#### [Task requirements]
From the biography of the mathematician Śleszyński, write out word for word the passage that begins at the words "He worked as professor" and stops after "the Śleszyński-Pringsheim theorem.".

#### [Page excerpt]
^^^^^^^^^^^^^^^^
Polish-Russian mathematician (1854–1931)

Ivan Vladislavovich Sleshinsky or Jan Śleszyński (Иван Владиславович Слешинский) (Polish: ; 23 July 1854 – 9 March 1931) was a Polish-Russian mathematician. He is regarded a pioneer of the study of logic in Poland.

He worked as professor at the Odesa University and the Jagiellonian University, and was the co-founder of the Polish Mathematical Society. His main areas of interest included continued fractions, proof theory and mathematical logic. He is best known for introducing the Śleszyński-Pringsheim theorem.

==Life and career==
Śleszyński was born on 23 July 1853 in Lysianka, Russian Empire (present-day Ukraine) to Polish parents. In 1864, Śleszyński attended gymnasium in Chișinău. After four years, he transferred to the A. Richelieu Gymnasium in Odesa finishing it with distinction.

He matriculated at the Odesa University to study mathematics, graduating in 1875. In 1880, after having received a scholarship, Śleszyński continued his studies attending lectures by Karl Weierstrass and Leopold Kronecker at the University of Berlin where he earned his doctorate in 1882. Upon his return to Odesa, he was awarded the title of professor at his alma mater, occupying the post from 1883 until 1909. He taught algebra, number theory, group theory, the calculus of variations, and the theory of analytic functions at the university. At the same time, he worked as a mathematics teacher at a local theological seminary, secondary schools in Odesa, and at the Higher Women’s Courses. In the 1890s, Śleszyński became a leading figure among the mathematicians in Odesa influencing such scholars as Samuil Shatunovsky and Benjamin Kagan.
^^^^^^^^^^^^^^^^
Entries on locating words and elements:
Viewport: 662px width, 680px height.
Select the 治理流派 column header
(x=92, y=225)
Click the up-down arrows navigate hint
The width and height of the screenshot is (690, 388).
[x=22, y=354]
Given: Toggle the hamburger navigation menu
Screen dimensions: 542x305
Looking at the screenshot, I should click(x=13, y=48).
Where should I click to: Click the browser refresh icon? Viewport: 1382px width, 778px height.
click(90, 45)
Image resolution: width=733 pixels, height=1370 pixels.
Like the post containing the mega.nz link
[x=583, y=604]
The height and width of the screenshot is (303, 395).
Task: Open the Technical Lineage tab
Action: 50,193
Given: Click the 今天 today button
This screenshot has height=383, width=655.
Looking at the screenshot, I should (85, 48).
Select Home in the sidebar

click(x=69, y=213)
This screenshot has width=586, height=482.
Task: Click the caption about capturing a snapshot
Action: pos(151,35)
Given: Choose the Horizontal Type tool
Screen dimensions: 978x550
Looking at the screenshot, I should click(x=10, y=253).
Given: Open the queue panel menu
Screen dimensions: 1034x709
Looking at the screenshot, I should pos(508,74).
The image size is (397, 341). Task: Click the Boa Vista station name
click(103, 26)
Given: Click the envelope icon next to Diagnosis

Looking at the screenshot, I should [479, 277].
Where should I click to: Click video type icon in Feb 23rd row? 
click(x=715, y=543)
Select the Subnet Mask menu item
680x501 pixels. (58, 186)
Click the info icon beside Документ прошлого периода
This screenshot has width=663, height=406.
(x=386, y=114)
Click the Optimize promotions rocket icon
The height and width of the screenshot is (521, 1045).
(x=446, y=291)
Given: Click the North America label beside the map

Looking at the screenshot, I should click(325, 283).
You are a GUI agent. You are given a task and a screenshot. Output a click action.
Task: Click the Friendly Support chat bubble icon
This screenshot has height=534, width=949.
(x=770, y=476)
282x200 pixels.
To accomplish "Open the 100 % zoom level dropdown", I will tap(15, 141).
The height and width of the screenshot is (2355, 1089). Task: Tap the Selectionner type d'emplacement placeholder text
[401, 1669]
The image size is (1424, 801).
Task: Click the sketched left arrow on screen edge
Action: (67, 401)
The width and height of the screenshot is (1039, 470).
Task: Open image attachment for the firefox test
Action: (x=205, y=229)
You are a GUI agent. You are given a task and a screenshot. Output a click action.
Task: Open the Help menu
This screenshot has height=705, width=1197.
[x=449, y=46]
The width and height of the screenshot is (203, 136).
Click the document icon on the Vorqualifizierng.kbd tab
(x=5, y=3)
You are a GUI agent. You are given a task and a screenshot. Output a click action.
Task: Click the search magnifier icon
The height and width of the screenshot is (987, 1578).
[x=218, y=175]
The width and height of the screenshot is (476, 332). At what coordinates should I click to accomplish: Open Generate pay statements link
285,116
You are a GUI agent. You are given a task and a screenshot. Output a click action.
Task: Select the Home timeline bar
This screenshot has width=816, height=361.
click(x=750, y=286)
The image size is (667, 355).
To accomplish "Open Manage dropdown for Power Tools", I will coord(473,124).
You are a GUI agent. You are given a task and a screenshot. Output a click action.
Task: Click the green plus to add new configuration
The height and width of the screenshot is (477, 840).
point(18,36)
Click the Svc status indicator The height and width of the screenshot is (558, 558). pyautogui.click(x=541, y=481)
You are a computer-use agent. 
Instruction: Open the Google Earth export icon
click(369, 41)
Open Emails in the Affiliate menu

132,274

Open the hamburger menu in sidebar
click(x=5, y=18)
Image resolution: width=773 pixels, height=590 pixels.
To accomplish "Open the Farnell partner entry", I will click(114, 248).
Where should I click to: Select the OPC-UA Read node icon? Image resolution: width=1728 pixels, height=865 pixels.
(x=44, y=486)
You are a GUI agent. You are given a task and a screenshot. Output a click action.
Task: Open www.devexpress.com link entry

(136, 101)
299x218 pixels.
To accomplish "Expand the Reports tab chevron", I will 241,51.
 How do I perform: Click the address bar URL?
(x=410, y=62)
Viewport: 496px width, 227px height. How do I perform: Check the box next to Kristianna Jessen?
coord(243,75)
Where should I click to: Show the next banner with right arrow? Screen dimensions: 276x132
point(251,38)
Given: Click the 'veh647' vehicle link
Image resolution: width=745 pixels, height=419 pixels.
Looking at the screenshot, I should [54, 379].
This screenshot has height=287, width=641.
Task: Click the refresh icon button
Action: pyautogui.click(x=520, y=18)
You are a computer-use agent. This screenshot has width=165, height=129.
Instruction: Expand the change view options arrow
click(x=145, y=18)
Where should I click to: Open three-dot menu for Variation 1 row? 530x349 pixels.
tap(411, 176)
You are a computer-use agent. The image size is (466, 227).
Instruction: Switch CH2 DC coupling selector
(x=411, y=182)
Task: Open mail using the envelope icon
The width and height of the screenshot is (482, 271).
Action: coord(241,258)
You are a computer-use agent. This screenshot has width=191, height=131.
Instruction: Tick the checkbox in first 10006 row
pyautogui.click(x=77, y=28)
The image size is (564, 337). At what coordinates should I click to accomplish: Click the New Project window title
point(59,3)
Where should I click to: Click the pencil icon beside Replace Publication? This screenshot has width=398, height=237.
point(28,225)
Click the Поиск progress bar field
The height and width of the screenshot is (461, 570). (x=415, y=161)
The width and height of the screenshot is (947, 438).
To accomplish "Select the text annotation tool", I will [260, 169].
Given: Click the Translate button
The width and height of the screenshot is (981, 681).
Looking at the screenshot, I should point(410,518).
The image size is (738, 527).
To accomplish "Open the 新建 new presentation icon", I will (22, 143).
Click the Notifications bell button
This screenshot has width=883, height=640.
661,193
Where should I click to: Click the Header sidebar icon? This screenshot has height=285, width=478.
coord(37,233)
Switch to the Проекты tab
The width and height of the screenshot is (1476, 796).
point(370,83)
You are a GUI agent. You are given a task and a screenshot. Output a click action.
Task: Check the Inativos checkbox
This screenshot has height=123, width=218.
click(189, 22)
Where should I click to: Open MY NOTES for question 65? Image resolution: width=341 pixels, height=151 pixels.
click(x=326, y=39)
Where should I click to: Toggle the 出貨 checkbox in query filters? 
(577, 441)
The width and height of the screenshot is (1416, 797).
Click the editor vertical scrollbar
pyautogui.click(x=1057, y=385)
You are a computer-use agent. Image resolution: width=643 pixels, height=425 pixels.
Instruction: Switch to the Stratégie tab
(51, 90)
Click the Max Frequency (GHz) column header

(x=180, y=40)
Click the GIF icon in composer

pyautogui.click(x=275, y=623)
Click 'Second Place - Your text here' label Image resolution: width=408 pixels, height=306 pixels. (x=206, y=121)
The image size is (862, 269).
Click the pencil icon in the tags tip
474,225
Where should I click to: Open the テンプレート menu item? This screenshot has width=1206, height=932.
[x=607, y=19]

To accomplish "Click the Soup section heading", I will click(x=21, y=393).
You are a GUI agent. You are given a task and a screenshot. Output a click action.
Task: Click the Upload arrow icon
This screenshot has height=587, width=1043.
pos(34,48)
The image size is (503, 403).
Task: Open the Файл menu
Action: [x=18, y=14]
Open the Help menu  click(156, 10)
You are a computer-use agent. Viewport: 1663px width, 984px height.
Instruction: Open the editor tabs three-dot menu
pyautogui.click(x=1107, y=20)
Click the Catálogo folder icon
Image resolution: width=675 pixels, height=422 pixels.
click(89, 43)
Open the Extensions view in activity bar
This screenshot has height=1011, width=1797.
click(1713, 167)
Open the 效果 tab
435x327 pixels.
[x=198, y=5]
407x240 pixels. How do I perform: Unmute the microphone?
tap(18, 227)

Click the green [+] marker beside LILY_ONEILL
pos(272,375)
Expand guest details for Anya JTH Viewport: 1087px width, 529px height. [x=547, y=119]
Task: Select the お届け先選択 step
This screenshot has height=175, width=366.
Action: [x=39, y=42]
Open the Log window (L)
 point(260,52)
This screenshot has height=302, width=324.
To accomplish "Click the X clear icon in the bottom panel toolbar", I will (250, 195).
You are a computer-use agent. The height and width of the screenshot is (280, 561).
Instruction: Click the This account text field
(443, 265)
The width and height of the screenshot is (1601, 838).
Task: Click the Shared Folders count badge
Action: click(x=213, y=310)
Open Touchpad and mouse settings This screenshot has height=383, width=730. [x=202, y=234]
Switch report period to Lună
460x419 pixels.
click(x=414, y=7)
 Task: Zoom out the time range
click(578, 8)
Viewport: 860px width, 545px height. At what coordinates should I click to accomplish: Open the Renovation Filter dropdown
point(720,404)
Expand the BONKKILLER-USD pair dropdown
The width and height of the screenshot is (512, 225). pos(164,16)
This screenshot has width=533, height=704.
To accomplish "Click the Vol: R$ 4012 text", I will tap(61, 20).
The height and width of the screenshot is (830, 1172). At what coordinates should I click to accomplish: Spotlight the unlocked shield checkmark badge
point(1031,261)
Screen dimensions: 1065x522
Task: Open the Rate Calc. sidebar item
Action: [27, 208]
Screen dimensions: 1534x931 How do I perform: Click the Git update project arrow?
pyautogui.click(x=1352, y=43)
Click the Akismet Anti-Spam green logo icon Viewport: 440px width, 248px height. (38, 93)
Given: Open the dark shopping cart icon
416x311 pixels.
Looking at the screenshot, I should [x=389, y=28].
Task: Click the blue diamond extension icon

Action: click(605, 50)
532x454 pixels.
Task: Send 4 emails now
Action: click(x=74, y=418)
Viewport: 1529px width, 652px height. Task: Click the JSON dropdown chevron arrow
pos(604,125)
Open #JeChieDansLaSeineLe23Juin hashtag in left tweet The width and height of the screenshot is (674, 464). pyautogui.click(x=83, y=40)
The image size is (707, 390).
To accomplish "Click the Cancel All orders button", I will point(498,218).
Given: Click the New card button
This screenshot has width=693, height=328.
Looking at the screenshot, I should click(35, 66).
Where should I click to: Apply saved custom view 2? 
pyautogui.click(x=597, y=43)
^^^^^^^^^^^^^^^^
#### [Expected answer]
He worked as professor at the Odesa University and the Jagiellonian University, and was the co-founder of the Polish Mathematical Society. His main areas of interest included continued fractions, proof theory and mathematical logic. He is best known for introducing the Śleszyński-Pringsheim theorem.